La documentation est l'information (telle que les manuels de logiciels, la conception des enquêtes et les guides d'utilisation) fournie par un créateur et l'entrepôt numérique, qui complète les métadonnées et fournit suffisamment d'informations pour permettre l'utilisation de la ressource par d'autres. C'est souvent le seul objet qui donne un aperçu de la manière dont la ressource numérique a été créée, manipulée, gérée et utilisée par son créateur et c'est souvent la clé qui permet aux autres d'utiliser la ressource en connaissance de cause.” (p. 190).
Des standards, des outils, des formats normalisés?

Il semble qu'en ce domaine le standard PREMIS (PREservation Metadata: Implementation Strategies) datant de 2013 (mis à jour en 2015), est assez largement consulté avec ses 6 axes (Technologie, Changement, Authenticité, Gestion des droits, Réutilisation future, Coût) et son dictionnaire (pp. 191-192)

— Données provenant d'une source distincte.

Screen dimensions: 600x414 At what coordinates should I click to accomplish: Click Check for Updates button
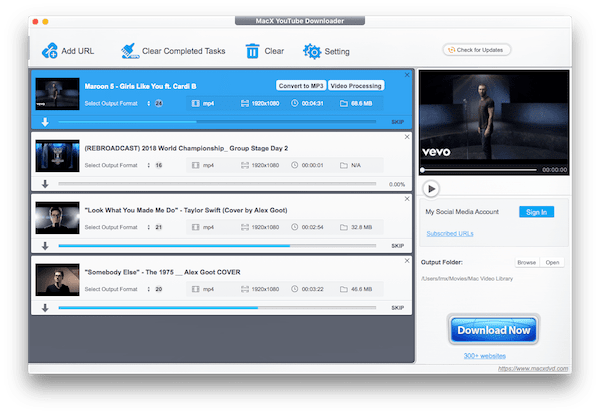[x=477, y=49]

Et dans le domaine des outils disponibles pour agir dans ce domaine de la préservation numérique à long terme, il existe un Répertoire des actions réalisées dont la version originale en anglais se trouve sous le signe COPTR (Community Owned digital Preservation Tool Registry) qui est alimenté par différentes organisations qui travaillent sur ces préservations numériques pour le long terme (pp. 201-202).
La recherche d'intégrité des données numériques conservées dans le long terme peut être contrôlée par des systèmes d'empreintes numériques:

L'empreinte d'un fichier est une empreinte numérique, c'est-à-dire que même la plus petite modification apportée au fichier entraîne une modification complète de l'empreinte. Les empreintes sont généralement créées à l'aide de techniques cryptographiques et peuvent être générées à l'aide d'une série d'outils facilement accessibles et de logiciels libres. (p. 204).

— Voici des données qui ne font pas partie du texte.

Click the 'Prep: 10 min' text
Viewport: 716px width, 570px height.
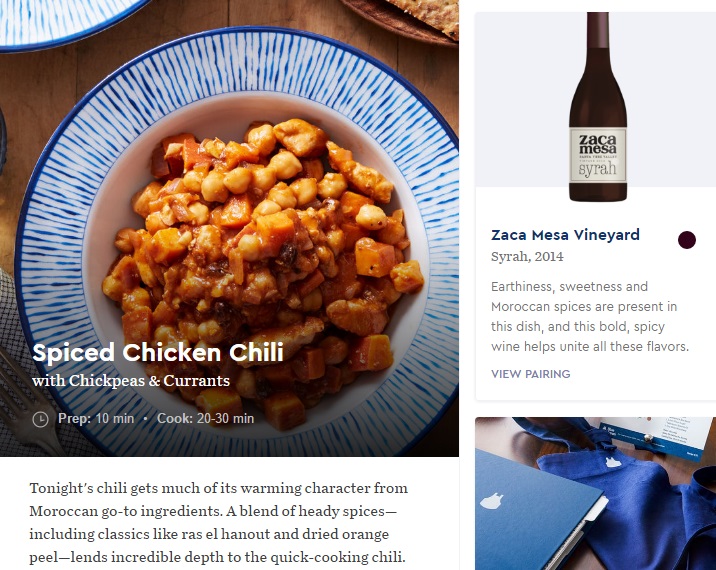96,418
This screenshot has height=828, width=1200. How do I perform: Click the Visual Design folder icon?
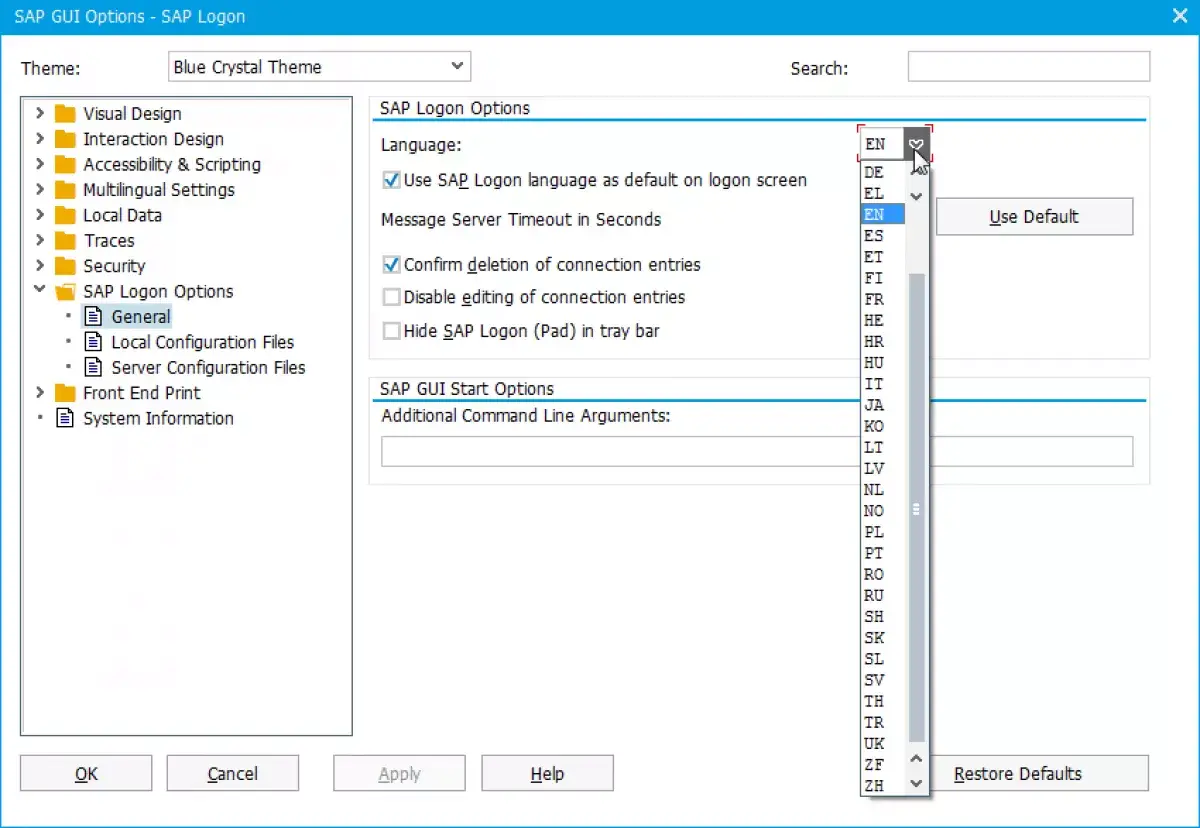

Quant aux formats à donner aux fichiers que l'on veut conserver sur le long terme, il semble que la Base de données PRONOM (liée aux Archives nationales du Royaume-Uni) offre une série de formats de fichiers “pour soutenir l'accès à long terme aux documents électroniques et autres objets numériques ayant une valeur culturelle, historique ou commerciale.” (p. 216).

Conclure?

Un Glossaire, très utile pour se mettre d'accord sur des terminologies en évolution permanente, clôture le Manuel (pp. 269-282). On peut y trouver, par exemple des bonnes descriptions/définitions de “Archivage numérique”, “Nativement numérique”, “PDF”, “XML”, etc.

Ce remarquable tour d'horizon du domaine doit servir de guide à toute entreprise actuelle de conservation du numérique sur le long terme.

La mention des Musées d'informatique comme lieu et modalité de ces conservations à long terme de données numériques me semble significative. Ces Musées pourraient devenir des Centres industriels de maintenance d'artefacts numériques sur la longue durée et percevoir à travers un tel service offert à la collectivité, des ressources pour faire fonctionner les aspects culturels et muséaux ouverts au public!
Mais on perçoit que la problématique a déjà été prise en compte pour des domaines qui génèrent une grande quantité de données et programmes, nativement électroniques, comme l'avionique, la recherche spatiale ou médicale ou physique, les centres d'Archivage, les producteurs de données numérisées (son, image mobile, sites web, etc).
Désormais on peut plus “bricoler” dans ce domaine! Les enjeux sont trop importants pour l'avenir de la culture numérique!